2. registered at the next office where they photocopied passport/UK license/work permit - completed quickly as they took me straight behind and into the office area- cost 500PHP

3. Personally escorted to the next office and placed into the 'old people' air conditioned waiting area - more photocopies and picture taken and would have been quicker but I let the 2 nuns waiting go before me (I'm a gentleman !). Cost 2,000PHP - but this included the normal fee of 860php for license conversion.

4. Handed license 15 minutes later !.

So on reflection paying in total 2,750php for my license was money well spent and in reality only cost me 1600php 'extra' and for me this was great especially when I looked at all the many people waiting their turn.......

Cheers !


----------



## bidrod (Mar 31, 2015)

Well I went to the Kawit, Cavite office a year ago last Jul. Paid the med and licence fee, less than php 800 total. Since I am old I got escorted the A/C waiting-room too. No cost for making copies of anything since I did them at home.

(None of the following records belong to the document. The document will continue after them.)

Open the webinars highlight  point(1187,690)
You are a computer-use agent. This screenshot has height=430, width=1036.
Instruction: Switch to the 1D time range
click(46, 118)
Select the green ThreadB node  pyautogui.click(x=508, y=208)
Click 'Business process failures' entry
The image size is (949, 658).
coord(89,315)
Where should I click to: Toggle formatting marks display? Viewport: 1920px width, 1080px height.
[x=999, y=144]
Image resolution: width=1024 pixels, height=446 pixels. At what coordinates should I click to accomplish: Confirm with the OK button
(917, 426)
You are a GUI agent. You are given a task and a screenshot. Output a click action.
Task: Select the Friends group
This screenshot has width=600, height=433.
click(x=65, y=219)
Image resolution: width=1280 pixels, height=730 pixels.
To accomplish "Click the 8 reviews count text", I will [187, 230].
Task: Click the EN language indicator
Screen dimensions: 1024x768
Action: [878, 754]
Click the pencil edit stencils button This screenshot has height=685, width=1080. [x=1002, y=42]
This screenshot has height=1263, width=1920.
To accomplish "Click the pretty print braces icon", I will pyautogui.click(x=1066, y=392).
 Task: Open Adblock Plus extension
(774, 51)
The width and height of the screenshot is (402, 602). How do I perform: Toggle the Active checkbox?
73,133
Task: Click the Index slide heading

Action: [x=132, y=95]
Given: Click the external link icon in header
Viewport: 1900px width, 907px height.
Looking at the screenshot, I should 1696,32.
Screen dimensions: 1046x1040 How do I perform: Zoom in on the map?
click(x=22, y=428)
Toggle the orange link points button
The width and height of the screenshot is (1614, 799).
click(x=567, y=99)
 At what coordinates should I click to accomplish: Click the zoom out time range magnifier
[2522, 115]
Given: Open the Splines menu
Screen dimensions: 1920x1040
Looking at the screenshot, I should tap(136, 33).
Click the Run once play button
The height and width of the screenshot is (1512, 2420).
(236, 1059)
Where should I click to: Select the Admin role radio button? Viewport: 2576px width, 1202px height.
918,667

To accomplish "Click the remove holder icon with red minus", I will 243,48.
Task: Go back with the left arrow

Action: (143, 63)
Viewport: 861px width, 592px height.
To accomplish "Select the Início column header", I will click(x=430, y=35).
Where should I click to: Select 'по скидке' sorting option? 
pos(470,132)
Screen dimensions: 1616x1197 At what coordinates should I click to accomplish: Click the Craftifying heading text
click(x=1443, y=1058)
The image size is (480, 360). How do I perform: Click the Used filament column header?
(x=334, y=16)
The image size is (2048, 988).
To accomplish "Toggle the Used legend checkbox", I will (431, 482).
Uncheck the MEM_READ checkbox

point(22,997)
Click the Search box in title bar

Took a little over an hour, and yes Seniors, Pregnant Women, PWD, etc get priority service.

Chuck


----------



## M.C.A. (Feb 24, 2013)

Miken your blessed with money that's all I can add but the price you paid was a bit much it should have only been 400 pesos extra with the helper but these guys are real money magnets and can make it seem so difficult and they always tac on extra price, yet you still have to fill out your forms so all this could have been done for much less, the security guard or a staff member inside the LTO would direct you what to do (I'll buy them a soda) at most LTO offices they have monitor screens and you wait for your number to be called and then you go to that particular window and then wait once again and go to the next window and so forth until you're done but basically you have to get inside the LTO it's those fixers outside that skin us expats alive with fake costs always be weary.

The LTO in my area has improved vastly since I first used it and so I am almost confident any expat can do this on your own with the guidance of LTO staff and security guards as you walk in, I also got some help from citizens waiting like me there's different area's you can wait but they all seem to have the screen that will display your number, you are issued a number with your documents.


----------



## MikenKeira (Jul 3, 2017)

Actually, my helper didnt cost a penny. the money went to the ' officials'. I didnt actually have to take a number as I was ushered into the office areas the other side of the windows. 
Plus I had already been here 4 months.......so had already gone past the 3 month window for applying for a new license without test....

I suppose its all relative. I felt I had a good deal so I'm happy and I'm sure someone else will say they can do it for less

Next time I will know the score and perhaps venture to do it myself.....but I doubt it


----------



## bidrod (Mar 31, 2015)

MikenKeira said:


> Actually, my helper didnt cost a penny. the money went to the ' officials'. I didnt actually have to take a number as I was ushered into the office areas the other side of the windows.
> Plus I had already been here 4 months.......so had already gone past the 3 month window for applying for a new license without test....
> 
> I suppose its all relative. I felt I had a good deal so I'm happy and I'm sure someone else will say they can do it for less
> ...


I had no number being a Senior I was directed to the A/C room and called when photo/signature was needed. The test is not needed as long as your home country licence is current. The 3 months applies to your home country license being valid to drive on when you arrive in country. Bottom line is you got taken for about php 2K.

Chuck


----------



## MikenKeira (Jul 3, 2017)

Bottom line is I'm not a senior so I don't qualify as a grumpy.


----------



## bidrod (Mar 31, 2015)

MikenKeira said:


> Bottom line is I'm not a senior so I don't qualify as a grumpy.


Being a Senior does not necessarily make one a grumpy. Possibly you looked old enough to the staff to be a Senior since 60 years old is the age here. Maybe being a Senior makes one wise enough not to get scammed out of 2K and know that being here 3 months has nothing to do with taking the test.


Chuck


----------



## Gary D (Oct 28, 2013)

The money may have all gone to the official but you don't know what arrangments they have with the fixers.


----------